══ TEXT SECTION ══

State Rep. David Simpson, R-Longview, is one of several Republicans under attack for voting against moving the Public Integrity Unit — which prosecutes state corruption, tax and other cases — to the attorney general's office from the Travis County district attorney's office. In spite of Gov. Rick Perry's indictments last week and the wave of conservative outrage against the county's district attorney, Simpson, in an editorial sent to several publications, says he stands by his vote.
Here's his piece:
Since Governor Perry’s indictment by a Travis County grand jury, I have received inquiries as to why I voted against an amendment that was intended to move the Public Integrity Unit (PIU) from the Travis County District Attorney’s office to the Office of Attorney General. When I was first elected to the Legislature, I was advised to do the right thing and then explain it. Here is the explanation:
During the 83rd Legislature the District Attorney for Travis County was arrested for drunk driving and exhibited reprehensible behavior. In many cultures the public shame of such actions would result in an official’s voluntary resignation. There is however, no mechanism for the legislature to force the resignation of a locally elected official who has lost the public’s trust. That did not stop members of the legislature from trying.
Senate Bill 219, a bill which dealt with the Texas Ethics Commission and was vetoed by the Governor, presented the opportunity for a political statement through an amendment to “transfer the duties and responsibilities of the Public Integrity Unit of the Travis County district attorney’s office to the office of the attorney general.”
The problem with the amendment was that the PIU is merely an organizational division within the office of the District Attorney. Travis County like the other 253 counties in the State, derive their authority to prosecute criminal violations from the Texas Constitution. The Attorney General has no such authority and the amendment would not have conferred it to him. Only a constitutional amendment can do so.

═══

SHORT TASK 1.
In the records, output the lines exactly as they stand, starting with the line that contains "공지사항 (929, 138)" and going on through the line that contains "November (47, 913)", including both of those lines.

══ SUPPLIED RECORDS ══

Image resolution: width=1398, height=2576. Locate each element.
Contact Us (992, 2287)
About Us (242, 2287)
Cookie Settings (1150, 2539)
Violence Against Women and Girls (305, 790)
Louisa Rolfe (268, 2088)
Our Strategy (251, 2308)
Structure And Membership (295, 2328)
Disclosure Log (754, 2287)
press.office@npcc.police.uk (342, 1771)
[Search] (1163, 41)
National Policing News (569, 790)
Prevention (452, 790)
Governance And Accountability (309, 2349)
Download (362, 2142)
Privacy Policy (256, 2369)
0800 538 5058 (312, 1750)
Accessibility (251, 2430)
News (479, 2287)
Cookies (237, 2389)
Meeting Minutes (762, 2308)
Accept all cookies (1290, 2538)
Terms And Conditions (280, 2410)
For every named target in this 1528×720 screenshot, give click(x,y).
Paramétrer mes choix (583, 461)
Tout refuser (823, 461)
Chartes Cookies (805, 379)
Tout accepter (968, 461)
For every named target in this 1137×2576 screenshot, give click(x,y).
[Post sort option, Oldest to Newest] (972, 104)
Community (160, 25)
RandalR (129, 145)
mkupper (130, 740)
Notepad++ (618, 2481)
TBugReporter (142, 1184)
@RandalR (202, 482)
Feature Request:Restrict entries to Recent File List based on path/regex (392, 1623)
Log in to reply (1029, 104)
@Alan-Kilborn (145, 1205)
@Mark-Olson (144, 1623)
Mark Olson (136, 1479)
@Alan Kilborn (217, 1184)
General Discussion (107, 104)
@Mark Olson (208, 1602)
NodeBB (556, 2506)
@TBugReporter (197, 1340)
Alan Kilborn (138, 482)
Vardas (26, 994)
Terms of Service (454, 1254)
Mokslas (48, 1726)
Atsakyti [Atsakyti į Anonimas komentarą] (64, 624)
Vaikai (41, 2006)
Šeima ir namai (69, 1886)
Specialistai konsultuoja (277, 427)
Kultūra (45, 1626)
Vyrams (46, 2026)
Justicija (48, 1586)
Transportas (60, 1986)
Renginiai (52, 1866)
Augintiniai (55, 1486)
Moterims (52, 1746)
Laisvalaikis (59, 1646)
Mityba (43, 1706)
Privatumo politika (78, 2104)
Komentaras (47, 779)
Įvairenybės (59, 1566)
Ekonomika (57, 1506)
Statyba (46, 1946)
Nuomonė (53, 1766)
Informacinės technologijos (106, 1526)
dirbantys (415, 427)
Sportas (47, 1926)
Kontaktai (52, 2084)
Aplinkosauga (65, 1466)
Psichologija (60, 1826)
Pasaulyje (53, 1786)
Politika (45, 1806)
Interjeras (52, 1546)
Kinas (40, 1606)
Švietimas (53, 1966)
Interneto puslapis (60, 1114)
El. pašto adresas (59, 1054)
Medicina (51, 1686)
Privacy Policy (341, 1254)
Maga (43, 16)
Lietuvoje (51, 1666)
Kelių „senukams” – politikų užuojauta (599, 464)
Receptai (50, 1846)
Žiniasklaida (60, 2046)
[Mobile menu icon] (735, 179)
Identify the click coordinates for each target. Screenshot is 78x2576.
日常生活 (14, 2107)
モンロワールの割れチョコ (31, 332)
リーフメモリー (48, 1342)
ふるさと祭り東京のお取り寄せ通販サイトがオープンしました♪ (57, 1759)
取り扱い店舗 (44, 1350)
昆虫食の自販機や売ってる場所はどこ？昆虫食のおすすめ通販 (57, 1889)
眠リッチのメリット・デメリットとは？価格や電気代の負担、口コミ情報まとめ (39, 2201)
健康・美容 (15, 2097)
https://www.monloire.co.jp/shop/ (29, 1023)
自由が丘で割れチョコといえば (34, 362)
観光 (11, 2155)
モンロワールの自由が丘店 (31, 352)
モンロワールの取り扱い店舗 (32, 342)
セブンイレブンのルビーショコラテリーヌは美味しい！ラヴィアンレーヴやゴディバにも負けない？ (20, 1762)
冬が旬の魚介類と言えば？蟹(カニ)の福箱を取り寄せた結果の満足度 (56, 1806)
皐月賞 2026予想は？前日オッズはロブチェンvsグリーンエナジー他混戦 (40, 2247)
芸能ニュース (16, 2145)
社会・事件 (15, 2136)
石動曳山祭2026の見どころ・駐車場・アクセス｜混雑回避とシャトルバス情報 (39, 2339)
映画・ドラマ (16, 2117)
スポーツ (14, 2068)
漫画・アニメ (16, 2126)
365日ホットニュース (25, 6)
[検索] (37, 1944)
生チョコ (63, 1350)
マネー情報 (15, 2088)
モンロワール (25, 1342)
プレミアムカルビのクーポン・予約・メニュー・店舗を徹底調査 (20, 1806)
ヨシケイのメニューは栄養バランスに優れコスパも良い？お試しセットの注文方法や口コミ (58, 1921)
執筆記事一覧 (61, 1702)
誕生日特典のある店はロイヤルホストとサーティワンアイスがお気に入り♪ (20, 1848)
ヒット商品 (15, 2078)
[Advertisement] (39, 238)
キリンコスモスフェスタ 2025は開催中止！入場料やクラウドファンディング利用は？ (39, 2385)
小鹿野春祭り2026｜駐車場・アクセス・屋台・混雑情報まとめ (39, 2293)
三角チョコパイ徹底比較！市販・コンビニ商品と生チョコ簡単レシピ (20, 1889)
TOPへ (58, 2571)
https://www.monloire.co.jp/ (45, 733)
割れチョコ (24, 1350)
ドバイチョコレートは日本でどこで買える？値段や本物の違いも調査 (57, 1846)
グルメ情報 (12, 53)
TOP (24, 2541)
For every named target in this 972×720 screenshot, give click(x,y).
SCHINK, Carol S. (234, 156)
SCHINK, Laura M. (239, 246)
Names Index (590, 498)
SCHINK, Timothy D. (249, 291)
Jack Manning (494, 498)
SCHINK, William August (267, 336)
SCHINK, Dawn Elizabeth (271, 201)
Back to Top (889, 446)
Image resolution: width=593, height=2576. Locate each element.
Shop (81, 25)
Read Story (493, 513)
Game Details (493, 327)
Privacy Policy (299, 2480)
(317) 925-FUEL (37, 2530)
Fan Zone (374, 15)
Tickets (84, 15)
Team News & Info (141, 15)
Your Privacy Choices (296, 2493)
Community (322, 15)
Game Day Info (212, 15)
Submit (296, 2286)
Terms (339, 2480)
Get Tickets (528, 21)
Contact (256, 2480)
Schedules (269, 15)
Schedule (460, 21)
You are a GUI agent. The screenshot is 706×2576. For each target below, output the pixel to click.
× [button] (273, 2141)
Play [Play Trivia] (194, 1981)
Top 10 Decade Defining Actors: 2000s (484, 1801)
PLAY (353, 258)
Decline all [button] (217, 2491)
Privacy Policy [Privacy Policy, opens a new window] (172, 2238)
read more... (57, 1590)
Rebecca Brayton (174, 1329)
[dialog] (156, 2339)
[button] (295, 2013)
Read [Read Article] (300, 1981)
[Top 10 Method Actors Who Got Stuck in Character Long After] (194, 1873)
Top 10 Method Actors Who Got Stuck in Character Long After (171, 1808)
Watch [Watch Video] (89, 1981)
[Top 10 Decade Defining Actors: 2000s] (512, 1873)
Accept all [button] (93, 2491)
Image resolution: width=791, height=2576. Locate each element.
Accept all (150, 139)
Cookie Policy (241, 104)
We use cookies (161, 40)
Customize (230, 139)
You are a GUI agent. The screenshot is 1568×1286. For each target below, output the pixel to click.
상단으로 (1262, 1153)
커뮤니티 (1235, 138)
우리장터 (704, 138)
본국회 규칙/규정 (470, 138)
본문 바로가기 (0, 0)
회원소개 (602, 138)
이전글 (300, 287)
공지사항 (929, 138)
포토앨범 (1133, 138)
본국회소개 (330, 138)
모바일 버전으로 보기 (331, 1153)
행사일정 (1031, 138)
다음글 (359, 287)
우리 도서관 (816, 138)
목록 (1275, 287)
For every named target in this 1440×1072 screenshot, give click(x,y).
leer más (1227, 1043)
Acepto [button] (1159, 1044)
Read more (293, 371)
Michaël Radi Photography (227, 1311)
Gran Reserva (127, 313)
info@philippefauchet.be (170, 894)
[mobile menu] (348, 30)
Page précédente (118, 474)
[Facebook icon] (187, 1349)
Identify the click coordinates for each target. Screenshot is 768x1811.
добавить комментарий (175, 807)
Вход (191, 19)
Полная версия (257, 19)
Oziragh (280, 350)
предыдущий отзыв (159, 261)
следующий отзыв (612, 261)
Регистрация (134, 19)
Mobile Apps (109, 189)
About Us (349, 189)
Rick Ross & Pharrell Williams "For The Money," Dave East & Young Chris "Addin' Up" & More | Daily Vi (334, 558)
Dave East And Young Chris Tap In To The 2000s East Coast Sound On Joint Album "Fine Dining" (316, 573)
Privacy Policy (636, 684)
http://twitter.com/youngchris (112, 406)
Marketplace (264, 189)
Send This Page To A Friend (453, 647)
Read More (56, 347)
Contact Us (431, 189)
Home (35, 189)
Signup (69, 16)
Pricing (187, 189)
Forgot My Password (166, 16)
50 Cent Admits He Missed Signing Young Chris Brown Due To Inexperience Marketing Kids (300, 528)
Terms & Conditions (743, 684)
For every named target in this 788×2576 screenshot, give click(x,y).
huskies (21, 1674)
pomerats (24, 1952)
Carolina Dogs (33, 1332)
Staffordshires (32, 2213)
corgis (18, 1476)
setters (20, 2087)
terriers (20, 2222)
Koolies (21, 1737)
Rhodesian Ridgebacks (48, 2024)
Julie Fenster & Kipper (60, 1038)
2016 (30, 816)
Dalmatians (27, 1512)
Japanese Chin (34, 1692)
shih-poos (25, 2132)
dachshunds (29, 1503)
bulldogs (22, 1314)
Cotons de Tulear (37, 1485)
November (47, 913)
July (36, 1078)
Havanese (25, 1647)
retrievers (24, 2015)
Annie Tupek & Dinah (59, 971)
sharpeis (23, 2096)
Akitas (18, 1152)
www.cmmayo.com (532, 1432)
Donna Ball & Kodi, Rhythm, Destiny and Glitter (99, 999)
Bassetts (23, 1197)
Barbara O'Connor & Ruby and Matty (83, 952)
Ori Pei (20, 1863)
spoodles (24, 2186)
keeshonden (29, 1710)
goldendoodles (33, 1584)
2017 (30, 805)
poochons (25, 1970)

═══

SHORT TASK 2.
From the piece on the Public Integrity Unit vote, return the passage starting with "State Rep. David" and going on through "by his vote.", copied word for word.

TASK RESPONSE 1.
공지사항 (929, 138)
포토앨범 (1133, 138)
본국회소개 (330, 138)
모바일 버전으로 보기 (331, 1153)
행사일정 (1031, 138)
다음글 (359, 287)
우리 도서관 (816, 138)
목록 (1275, 287)
For every named target in this 1440×1072 screenshot, give click(x,y).
leer más (1227, 1043)
Acepto [button] (1159, 1044)
Read more (293, 371)
Michaël Radi Photography (227, 1311)
Gran Reserva (127, 313)
info@philippefauchet.be (170, 894)
[mobile menu] (348, 30)
Page précédente (118, 474)
[Facebook icon] (187, 1349)
Identify the click coordinates for each target. Screenshot is 768x1811.
добавить комментарий (175, 807)
Вход (191, 19)
Полная версия (257, 19)
Oziragh (280, 350)
предыдущий отзыв (159, 261)
следующий отзыв (612, 261)
Регистрация (134, 19)
Mobile Apps (109, 189)
About Us (349, 189)
Rick Ross & Pharrell Williams "For The Money," Dave East & Young Chris "Addin' Up" & More | Daily Vi (334, 558)
Dave East And Young Chris Tap In To The 2000s East Coast Sound On Joint Album "Fine Dining" (316, 573)
Privacy Policy (636, 684)
http://twitter.com/youngchris (112, 406)
Marketplace (264, 189)
Send This Page To A Friend (453, 647)
Read More (56, 347)
Contact Us (431, 189)
Home (35, 189)
Signup (69, 16)
Pricing (187, 189)
Forgot My Password (166, 16)
50 Cent Admits He Missed Signing Young Chris Brown Due To Inexperience Marketing Kids (300, 528)
Terms & Conditions (743, 684)
For every named target in this 788×2576 screenshot, give click(x,y).
huskies (21, 1674)
pomerats (24, 1952)
Carolina Dogs (33, 1332)
Staffordshires (32, 2213)
corgis (18, 1476)
setters (20, 2087)
terriers (20, 2222)
Koolies (21, 1737)
Rhodesian Ridgebacks (48, 2024)
Julie Fenster & Kipper (60, 1038)
2016 (30, 816)
Dalmatians (27, 1512)
Japanese Chin (34, 1692)
shih-poos (25, 2132)
dachshunds (29, 1503)
bulldogs (22, 1314)
Cotons de Tulear (37, 1485)
November (47, 913)

TASK RESPONSE 2.
State Rep. David Simpson, R-Longview, is one of several Republicans under attack for voting against moving the Public Integrity Unit — which prosecutes state corruption, tax and other cases — to the attorney general's office from the Travis County district attorney's office. In spite of Gov. Rick Perry's indictments last week and the wave of conservative outrage against the county's district attorney, Simpson, in an editorial sent to several publications, says he stands by his vote.